*** Records shown ***
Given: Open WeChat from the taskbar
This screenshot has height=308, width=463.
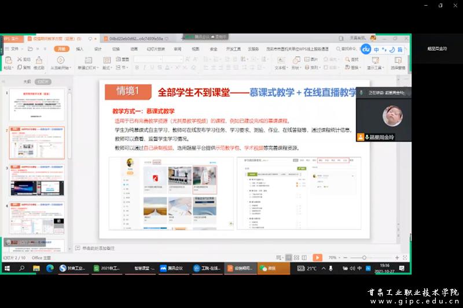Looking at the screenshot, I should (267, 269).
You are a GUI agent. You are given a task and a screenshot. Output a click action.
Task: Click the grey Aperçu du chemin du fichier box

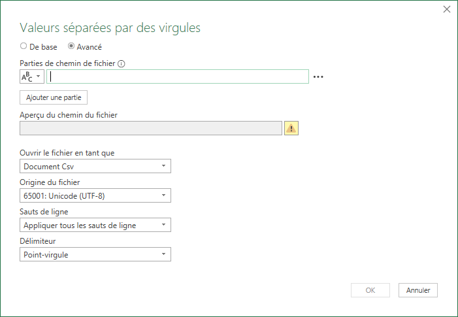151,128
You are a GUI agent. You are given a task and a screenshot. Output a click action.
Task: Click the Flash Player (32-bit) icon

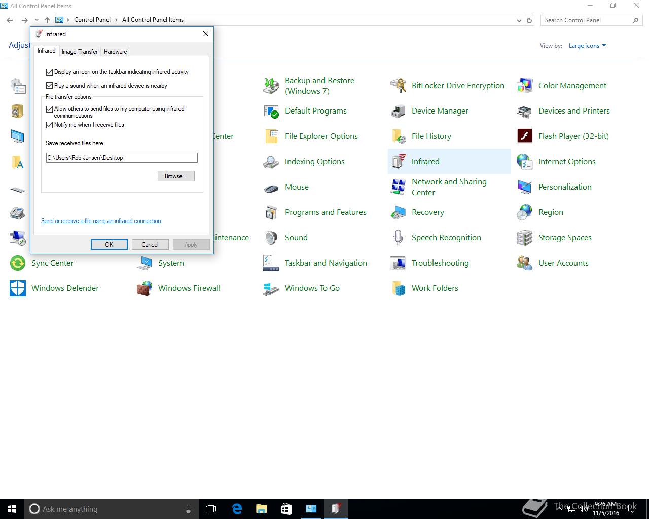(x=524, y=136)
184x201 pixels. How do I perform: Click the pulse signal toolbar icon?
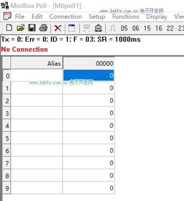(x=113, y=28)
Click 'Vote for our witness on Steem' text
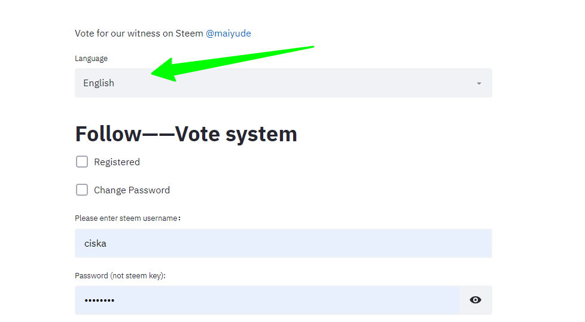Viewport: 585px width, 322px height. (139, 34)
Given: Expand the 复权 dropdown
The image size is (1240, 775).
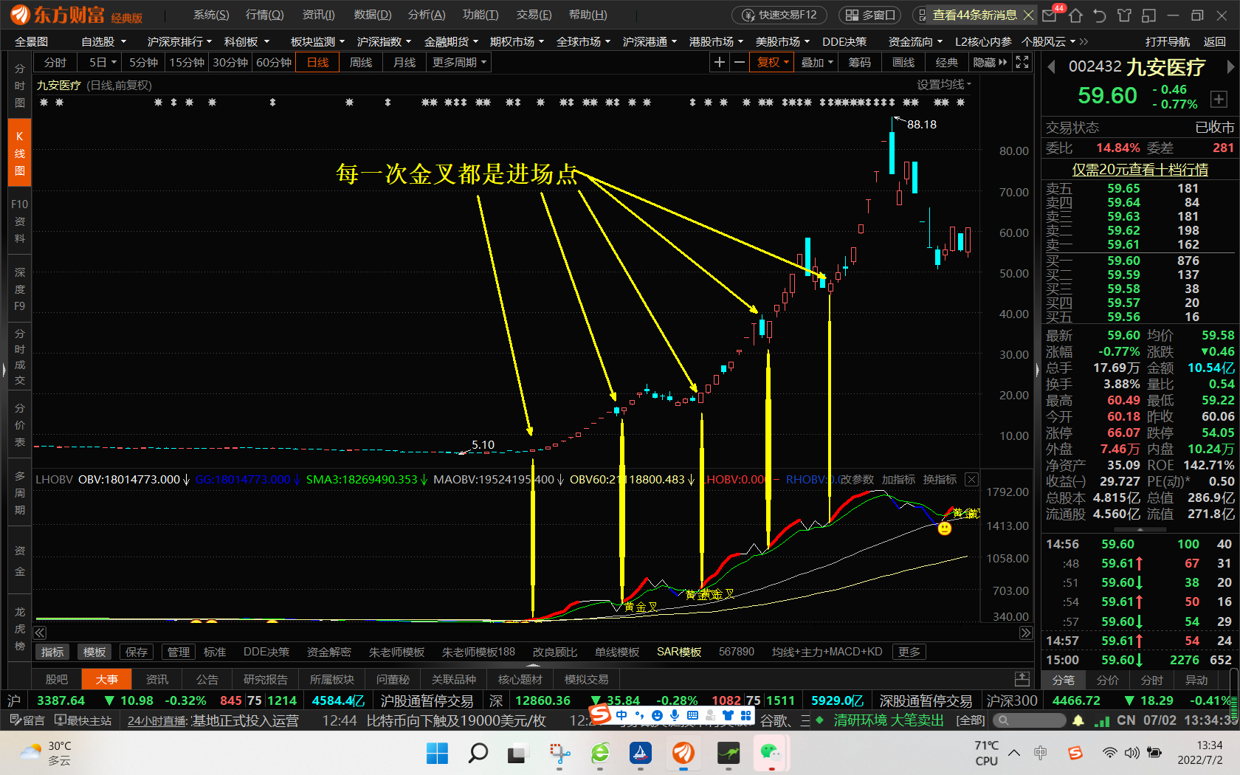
*** End of Records shown ***
*** Records shown ***
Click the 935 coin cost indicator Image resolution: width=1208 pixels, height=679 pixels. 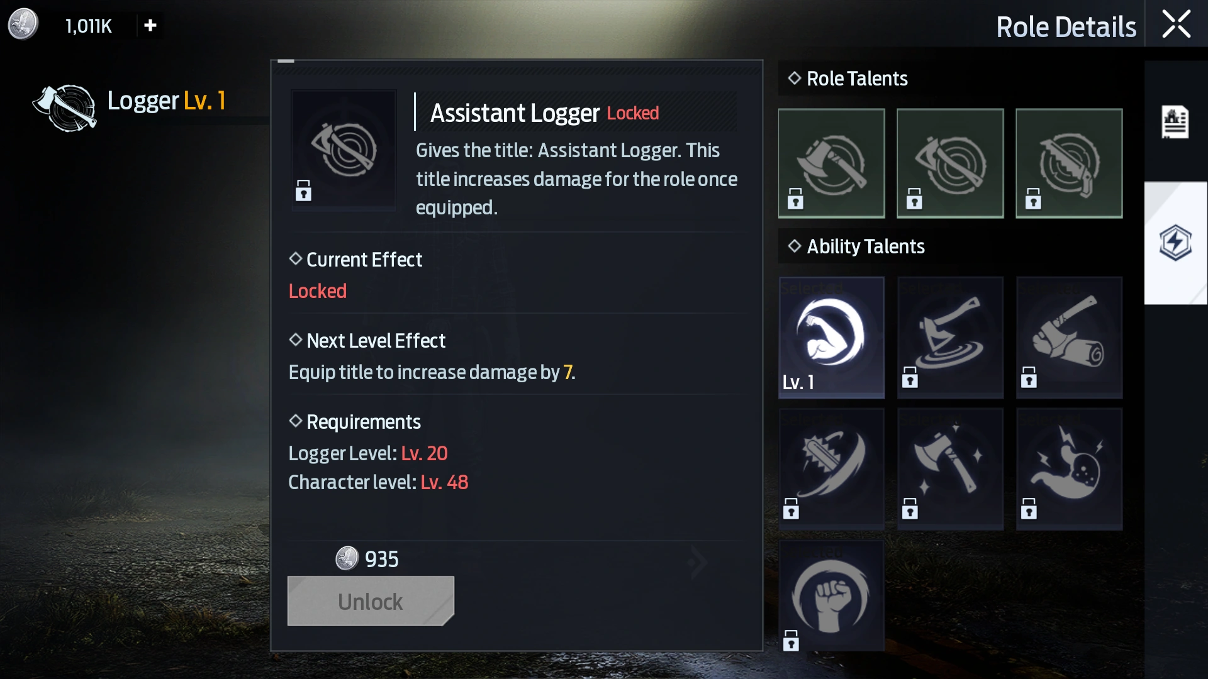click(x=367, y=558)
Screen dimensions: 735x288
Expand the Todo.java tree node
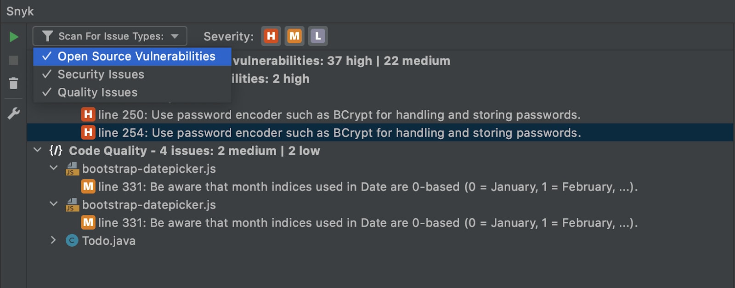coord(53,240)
*** End of Records shown ***
*** Records shown ***
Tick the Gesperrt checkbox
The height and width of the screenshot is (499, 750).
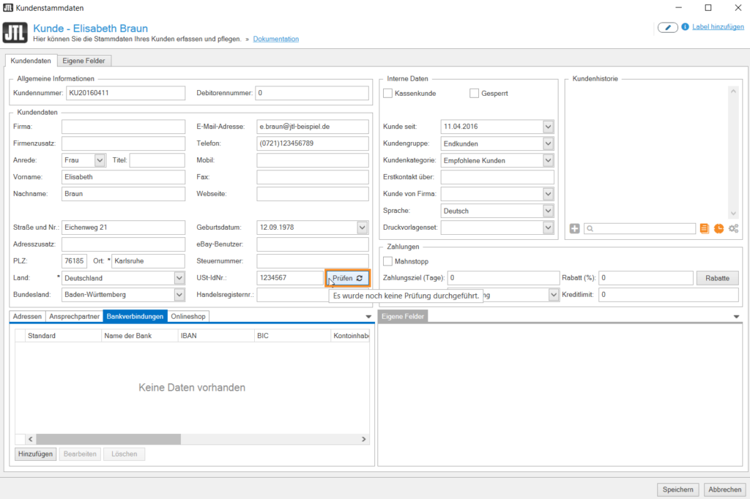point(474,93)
*** End of Records shown ***
* What is needed *
Using the entries above, transcribe exactly from the line that has "184x201 pixels. How" through the line that has "The image size is (1240, 775).". Pictures are dropped.

* Completed task *
184x201 pixels. How do I perform: Click the pulse signal toolbar icon?
(x=113, y=28)
Click 'Vote for our witness on Steem' text
Viewport: 585px width, 322px height. (139, 34)
Given: Expand the 复权 dropdown
The image size is (1240, 775).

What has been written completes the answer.